Anders verhält es sich bei Straßenlärm. Dieser ist in üblichen Grenzen in Innenstädten grundsätzlich hinzunehmen. Das LG München weist in seinem Urteil auf die entsprechende Rechtsprechung des Bundesgerichtshofs (BGH) hin. Baulärm ist jedoch nicht mit Straßenlärm vergleichbar. Die Rechtsprechung zum Straßenlärm ist daher nicht auf den Baulärm übertragbar.

Beschaffenheitsvereinbarung zu Baulärm

Üblicher Baulärm muss lediglich bei einer zwischen Mieter und Vermieter getroffenen ausdrücklichen Vereinbarung zur Beschaffenheit der Mietsache geduldet werden.

Möglich ist eine Vereinbarung dahingehend, dass der im Zusammenhang mit einer Baustelle näher zu definierende übliche Lärm geduldet werden muss. Diese Vereinbarung muss bei Abschluss des Mietvertrages getroffen werden. Dann wäre der hier definierte übliche Lärm der Baustelle vom Mieter zu dulden. Hierauf weist das LG München hin.

Eine Vereinbarung zur Duldung von Baulärm gibt es in diesem Fall jedoch nicht.

Duldungspflicht bei unwesentlichen Beeinträchtigungen

Nach Auffassung des LG München hatte nun eine ergänzende Auslegung des Mietvertrages zu erfolgen. Hierbei waren die Grundsätze zur Duldungspflicht bei unwesentlichen Beeinträchtigungen gemäß § 906 Absatz 1 Satz 2 BGB heranzuziehen. So entschied das LG München.

Vermieter trägt Beweislast

Die Beweislast für eine Duldungspflicht bei unwesentlichen Beeinträchtigungen liegt beim Vermieter. Hierauf weist das LG München hin.

Die Beweisaufnahme am Amtsgericht ergab erhebliche Lärmeinwirkungen ausgehend von der Baustelle während des Minderungszeitrums. Diese waren aufgrund der Erheblichkeit nicht hinzunehmen. So sah es das Amtsgericht. Das LG München bestätigte das Ergebnis der Beweisaufnahme. Rechtsfehler waren nicht zu erkennen.

Von unwesentlichen Beeinträchtigungen konnte man daher nicht ausgehen, so das LG München.

Aufgrund der erheblichen Lärmbeeinträchtigungen hatte die Beklagte nur eine geminderte Miete zu entrichten.
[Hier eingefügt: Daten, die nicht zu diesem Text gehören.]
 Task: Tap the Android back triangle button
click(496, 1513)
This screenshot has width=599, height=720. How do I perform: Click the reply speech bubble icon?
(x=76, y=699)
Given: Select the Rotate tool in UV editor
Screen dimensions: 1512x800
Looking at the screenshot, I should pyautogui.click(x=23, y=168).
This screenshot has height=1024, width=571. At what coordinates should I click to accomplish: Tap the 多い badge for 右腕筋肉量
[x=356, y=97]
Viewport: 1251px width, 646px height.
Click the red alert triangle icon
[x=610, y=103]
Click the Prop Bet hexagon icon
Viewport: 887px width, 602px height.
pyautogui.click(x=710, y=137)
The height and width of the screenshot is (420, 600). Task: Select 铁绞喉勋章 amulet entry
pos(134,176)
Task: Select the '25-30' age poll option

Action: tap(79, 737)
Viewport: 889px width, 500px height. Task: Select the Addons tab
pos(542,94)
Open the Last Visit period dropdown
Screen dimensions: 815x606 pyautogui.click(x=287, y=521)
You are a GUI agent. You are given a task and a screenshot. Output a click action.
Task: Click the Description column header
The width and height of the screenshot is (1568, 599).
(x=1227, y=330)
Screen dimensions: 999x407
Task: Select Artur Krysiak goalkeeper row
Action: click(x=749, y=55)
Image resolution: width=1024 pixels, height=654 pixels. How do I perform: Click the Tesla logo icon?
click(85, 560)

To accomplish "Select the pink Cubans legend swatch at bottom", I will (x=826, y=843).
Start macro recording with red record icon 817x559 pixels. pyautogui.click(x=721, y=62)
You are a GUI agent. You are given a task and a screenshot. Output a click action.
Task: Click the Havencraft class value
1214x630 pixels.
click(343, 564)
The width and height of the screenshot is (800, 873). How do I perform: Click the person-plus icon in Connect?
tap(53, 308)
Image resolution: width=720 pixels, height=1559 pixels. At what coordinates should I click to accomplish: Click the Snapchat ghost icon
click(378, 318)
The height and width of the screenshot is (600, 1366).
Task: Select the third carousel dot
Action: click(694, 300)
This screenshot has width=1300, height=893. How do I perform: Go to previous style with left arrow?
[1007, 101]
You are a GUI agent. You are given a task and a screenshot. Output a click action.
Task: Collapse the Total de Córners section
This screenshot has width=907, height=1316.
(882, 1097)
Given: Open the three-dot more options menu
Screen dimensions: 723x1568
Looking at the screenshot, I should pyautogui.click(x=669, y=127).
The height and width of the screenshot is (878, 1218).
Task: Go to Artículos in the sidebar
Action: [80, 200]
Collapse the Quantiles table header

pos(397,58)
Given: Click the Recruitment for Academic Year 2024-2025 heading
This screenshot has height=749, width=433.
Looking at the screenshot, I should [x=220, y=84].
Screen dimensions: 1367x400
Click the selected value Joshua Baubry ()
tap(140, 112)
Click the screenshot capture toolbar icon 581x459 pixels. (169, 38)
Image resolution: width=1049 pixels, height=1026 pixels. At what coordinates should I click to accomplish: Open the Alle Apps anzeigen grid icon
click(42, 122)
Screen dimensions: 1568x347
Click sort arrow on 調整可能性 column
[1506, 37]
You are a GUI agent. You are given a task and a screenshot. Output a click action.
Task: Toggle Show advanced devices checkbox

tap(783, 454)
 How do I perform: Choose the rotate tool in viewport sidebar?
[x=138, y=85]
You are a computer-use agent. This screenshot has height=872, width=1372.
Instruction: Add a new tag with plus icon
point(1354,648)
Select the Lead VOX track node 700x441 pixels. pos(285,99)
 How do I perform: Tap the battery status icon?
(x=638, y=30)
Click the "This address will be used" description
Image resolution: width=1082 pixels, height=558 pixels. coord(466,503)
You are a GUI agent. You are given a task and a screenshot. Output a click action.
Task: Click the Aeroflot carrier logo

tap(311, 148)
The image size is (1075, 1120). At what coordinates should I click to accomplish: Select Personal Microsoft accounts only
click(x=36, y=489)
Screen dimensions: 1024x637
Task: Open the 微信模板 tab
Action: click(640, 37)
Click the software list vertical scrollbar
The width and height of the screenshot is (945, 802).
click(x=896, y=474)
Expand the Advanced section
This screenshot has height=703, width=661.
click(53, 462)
Unterschiedliche Bauphasen – unterschiedliche Minderungsquoten

Die unterschiedlichen Minderungsquoten resultieren aus den unterschiedlichen Lärmeinwirkungen. Die verschiedenen Bauphasen gehen mit unterschiedlichen Lärmeinwirkungen einher. Die unterschiedlichen Minderungsquoten waren daher ebenfalls nicht zu beanstanden. So sah es das LG München.

Das Amtsgericht wies die Klage zu Recht, bis auf einen geringen Teilbetrag, ab.

Die Berufung des Klägers hatte keinen Erfolg.